If you looked at our BoatLift-Mat material with a big magnifying glass, you’d see it looks like a lot of tiny pyramids woven into the fabric. When you place the fabric on submerged soil, the first thing it does is trap the soil particles in the tiny pyramids. It creates “interlocking” of the particles.

Think of walking through mud wearing boots with thick cleats. Some mud sticks to your boots in between the cleats, then more mud sticks to the mud on your boots, then more and more mud, until you can hardly walk. It’s the same principle with the BoatLift-Mat.

The more “interlocked” soil particles there are, the more “friction” surface there is for other particles, and with right amount of water “dilation” the more particles stick together, the more opportunity there is for “cementing,” to bond the soil particles, (like the “cemented” dried mud left on your boots).

Now, think of setting your boat lift and boat in your lake. Let’s say the total weight is 4,500 pounds. There are four foot plates that are one square foot each. So each one has to hold 1,125 pounds (4,500 / 4). That’s a lot of weight for soil that has a very low “bearing load” capacity.

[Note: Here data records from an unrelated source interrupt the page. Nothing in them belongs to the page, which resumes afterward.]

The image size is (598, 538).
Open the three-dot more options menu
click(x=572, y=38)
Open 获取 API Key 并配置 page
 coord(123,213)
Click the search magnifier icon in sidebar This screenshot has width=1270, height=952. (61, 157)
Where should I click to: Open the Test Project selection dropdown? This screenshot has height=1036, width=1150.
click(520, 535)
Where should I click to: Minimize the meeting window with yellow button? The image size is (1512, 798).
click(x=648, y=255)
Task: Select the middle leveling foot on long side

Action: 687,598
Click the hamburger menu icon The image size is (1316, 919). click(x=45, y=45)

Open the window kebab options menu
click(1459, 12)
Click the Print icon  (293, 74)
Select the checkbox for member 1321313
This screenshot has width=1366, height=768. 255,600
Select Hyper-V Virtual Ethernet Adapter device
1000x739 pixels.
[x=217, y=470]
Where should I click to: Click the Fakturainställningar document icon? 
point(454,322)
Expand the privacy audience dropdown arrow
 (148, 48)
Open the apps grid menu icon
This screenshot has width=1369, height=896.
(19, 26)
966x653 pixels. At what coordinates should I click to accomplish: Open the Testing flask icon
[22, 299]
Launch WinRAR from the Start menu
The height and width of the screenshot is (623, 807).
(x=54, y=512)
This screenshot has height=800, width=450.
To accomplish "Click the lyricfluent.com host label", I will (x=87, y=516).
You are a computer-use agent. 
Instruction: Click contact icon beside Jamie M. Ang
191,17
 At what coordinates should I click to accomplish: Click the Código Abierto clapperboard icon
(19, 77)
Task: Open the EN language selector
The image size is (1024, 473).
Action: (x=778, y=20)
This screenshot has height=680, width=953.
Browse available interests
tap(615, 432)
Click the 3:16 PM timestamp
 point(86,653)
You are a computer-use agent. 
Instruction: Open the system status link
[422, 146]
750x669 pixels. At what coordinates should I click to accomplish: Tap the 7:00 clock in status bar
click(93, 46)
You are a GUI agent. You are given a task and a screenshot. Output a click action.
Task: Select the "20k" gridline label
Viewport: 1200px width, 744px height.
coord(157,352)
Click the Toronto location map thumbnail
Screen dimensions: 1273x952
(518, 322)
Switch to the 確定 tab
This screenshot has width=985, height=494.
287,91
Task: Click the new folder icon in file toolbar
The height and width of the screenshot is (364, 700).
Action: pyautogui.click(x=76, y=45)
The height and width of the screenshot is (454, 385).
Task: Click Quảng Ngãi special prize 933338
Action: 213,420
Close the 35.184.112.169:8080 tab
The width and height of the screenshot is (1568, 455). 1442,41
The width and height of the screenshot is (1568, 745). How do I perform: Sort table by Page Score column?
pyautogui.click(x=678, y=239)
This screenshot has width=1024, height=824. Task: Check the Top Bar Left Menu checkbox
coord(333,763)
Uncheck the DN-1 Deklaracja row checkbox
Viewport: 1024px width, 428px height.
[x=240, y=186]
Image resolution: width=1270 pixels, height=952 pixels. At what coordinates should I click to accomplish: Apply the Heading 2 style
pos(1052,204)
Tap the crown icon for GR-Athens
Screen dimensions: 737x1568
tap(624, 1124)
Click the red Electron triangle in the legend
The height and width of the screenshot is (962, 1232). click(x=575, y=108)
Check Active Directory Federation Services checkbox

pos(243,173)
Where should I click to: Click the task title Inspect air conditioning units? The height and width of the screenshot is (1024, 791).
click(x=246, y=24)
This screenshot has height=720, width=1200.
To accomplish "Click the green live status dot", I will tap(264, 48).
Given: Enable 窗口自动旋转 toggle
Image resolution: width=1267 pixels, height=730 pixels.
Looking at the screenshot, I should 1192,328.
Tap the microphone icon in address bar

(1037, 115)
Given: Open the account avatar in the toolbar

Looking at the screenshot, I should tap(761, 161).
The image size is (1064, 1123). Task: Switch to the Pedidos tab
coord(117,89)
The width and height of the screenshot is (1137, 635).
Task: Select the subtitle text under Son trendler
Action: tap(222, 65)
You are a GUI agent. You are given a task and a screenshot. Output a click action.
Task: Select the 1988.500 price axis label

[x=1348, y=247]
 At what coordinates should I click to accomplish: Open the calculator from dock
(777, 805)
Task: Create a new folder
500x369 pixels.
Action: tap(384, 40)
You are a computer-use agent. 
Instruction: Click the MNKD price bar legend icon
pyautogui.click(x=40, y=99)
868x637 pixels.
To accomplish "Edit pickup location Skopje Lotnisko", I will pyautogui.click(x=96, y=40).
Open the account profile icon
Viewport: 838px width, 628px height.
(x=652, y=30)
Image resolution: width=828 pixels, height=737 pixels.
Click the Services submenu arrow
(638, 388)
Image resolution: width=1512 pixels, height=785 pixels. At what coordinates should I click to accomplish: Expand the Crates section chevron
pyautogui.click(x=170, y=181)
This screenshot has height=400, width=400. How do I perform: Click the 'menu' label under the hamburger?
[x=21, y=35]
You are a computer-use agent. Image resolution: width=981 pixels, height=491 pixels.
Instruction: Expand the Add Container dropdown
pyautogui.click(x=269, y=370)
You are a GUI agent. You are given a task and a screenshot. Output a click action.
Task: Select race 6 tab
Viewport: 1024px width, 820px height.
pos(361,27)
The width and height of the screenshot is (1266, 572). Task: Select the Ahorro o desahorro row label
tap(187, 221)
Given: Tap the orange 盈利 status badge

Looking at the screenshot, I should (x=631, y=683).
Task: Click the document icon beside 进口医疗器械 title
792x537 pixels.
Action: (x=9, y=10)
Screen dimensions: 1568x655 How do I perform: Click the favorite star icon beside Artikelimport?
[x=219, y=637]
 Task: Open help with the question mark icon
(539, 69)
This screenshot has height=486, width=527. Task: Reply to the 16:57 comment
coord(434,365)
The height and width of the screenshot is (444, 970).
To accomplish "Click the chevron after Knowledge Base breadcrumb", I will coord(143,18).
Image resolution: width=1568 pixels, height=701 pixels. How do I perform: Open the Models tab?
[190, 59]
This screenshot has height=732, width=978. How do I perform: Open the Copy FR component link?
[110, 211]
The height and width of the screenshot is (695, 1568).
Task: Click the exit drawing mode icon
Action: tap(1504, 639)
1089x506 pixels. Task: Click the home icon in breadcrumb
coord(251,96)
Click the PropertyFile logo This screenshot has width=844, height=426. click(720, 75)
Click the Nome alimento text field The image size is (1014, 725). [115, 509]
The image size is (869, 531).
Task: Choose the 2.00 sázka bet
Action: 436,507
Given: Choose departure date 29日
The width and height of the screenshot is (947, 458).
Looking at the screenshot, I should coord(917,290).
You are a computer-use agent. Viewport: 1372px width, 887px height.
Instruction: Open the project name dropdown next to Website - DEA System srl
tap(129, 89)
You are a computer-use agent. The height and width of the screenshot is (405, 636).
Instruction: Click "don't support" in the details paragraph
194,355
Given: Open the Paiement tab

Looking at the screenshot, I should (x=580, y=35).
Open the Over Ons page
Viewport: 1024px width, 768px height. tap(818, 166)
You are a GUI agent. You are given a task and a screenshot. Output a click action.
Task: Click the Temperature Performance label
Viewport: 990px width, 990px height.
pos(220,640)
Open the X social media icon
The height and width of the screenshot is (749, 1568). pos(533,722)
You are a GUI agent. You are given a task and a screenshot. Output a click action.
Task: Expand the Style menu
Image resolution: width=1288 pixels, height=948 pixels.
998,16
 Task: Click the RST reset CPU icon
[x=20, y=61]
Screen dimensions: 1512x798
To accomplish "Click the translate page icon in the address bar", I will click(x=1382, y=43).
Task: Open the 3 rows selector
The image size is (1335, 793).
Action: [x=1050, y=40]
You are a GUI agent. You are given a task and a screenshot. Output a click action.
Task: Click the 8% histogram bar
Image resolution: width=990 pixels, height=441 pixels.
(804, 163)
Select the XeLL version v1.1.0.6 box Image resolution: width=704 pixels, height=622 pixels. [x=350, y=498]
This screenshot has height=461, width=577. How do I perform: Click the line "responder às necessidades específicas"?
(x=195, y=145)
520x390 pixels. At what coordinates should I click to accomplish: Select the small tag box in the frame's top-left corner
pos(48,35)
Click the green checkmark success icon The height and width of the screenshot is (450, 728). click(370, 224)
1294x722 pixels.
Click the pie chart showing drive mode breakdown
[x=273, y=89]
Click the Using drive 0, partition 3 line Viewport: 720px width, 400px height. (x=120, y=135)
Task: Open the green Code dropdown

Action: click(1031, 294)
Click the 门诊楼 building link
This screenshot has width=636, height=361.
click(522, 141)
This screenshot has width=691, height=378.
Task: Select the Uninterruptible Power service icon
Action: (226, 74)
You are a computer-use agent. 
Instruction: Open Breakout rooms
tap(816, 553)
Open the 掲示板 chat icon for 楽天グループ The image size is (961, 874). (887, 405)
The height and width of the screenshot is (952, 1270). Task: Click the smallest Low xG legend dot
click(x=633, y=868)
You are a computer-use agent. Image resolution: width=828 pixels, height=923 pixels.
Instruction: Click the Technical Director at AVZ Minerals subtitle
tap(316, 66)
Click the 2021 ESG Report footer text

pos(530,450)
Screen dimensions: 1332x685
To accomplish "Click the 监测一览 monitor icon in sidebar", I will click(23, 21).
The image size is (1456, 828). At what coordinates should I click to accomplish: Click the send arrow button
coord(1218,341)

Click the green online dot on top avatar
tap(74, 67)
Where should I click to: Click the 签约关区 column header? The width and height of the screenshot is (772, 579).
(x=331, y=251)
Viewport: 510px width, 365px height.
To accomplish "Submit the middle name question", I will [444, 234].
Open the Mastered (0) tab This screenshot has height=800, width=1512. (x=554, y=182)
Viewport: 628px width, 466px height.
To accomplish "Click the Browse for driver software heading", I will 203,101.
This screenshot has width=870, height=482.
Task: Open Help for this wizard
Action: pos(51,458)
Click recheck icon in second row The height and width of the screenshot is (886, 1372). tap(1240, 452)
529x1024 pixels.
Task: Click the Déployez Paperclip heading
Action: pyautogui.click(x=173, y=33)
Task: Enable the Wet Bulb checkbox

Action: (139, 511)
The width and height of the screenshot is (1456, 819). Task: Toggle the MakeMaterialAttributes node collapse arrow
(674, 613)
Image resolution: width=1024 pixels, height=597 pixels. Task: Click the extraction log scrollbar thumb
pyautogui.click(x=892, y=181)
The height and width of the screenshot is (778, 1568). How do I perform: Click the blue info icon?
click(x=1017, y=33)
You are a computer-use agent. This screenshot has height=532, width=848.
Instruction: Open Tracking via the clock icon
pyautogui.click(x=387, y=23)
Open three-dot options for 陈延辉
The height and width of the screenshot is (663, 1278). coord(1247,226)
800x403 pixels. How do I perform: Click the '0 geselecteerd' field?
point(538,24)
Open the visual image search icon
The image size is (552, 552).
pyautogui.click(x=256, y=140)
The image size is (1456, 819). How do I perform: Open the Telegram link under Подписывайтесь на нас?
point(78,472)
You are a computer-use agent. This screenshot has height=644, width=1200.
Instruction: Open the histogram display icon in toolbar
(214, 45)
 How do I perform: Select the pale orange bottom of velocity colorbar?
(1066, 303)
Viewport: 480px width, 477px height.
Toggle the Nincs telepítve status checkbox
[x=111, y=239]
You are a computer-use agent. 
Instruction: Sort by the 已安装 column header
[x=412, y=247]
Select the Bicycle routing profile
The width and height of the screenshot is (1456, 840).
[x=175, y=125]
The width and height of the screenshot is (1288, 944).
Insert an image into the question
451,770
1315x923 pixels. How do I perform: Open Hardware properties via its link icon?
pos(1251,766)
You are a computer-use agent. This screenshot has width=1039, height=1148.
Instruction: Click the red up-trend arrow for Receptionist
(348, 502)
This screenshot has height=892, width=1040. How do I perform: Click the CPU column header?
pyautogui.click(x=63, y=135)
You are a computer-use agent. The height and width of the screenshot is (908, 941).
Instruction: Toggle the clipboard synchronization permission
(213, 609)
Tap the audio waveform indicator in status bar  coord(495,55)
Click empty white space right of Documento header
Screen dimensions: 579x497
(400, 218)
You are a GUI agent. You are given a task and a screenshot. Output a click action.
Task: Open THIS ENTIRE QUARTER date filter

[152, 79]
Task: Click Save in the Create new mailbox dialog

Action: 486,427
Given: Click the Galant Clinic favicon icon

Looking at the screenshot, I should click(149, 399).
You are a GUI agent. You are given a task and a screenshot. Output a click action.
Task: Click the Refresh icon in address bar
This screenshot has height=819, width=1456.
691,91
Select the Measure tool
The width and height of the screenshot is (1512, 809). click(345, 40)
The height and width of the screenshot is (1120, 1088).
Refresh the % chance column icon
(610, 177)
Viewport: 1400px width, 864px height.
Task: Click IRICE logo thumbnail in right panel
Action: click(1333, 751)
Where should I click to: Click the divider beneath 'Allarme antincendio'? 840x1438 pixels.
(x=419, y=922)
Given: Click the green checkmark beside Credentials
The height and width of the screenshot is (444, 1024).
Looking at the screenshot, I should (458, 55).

Now, think of putting that same lift and boat on a BoatLift-Mat where the weight is distributed over 225 square feet. If you divide 4,500 pounds by 225 square feet, you get just 20 pounds per square foot. You’ve transferred the “weight distribution” like a snowshoe from 1,125 pounds to 20 pounds per square foot. Much better, isn’t it?

Meanwhile, the pressure of 4,500 pounds squeezes some of the water out of the soil beneath the BoatLift-Mat, even though it’s still under water, there’s less water in the soil directly under your lift, allowing it to stick together better, kind of like your sand castle.

A BoatLift-Mat simulates underwater the factors that keep soil together on dry land, friction, interlocking and dilation. Cementing also occurs naturally under a BoatLift-Mat, but it’s a secondary process.

As for weight distribution, the area closest to the foot plates on your boat lift will always be holding more weight than the edges of the BoatLift-Mat. How much more? You’d need a geotechnical engineer doing some pretty fancy calculus to figure it out. But even if it were five times as much with our example of a 4,500 pound boat and lift, the area near the foot plates would only be holding 100 pounds per foot instead of the 1,125 pounds without it.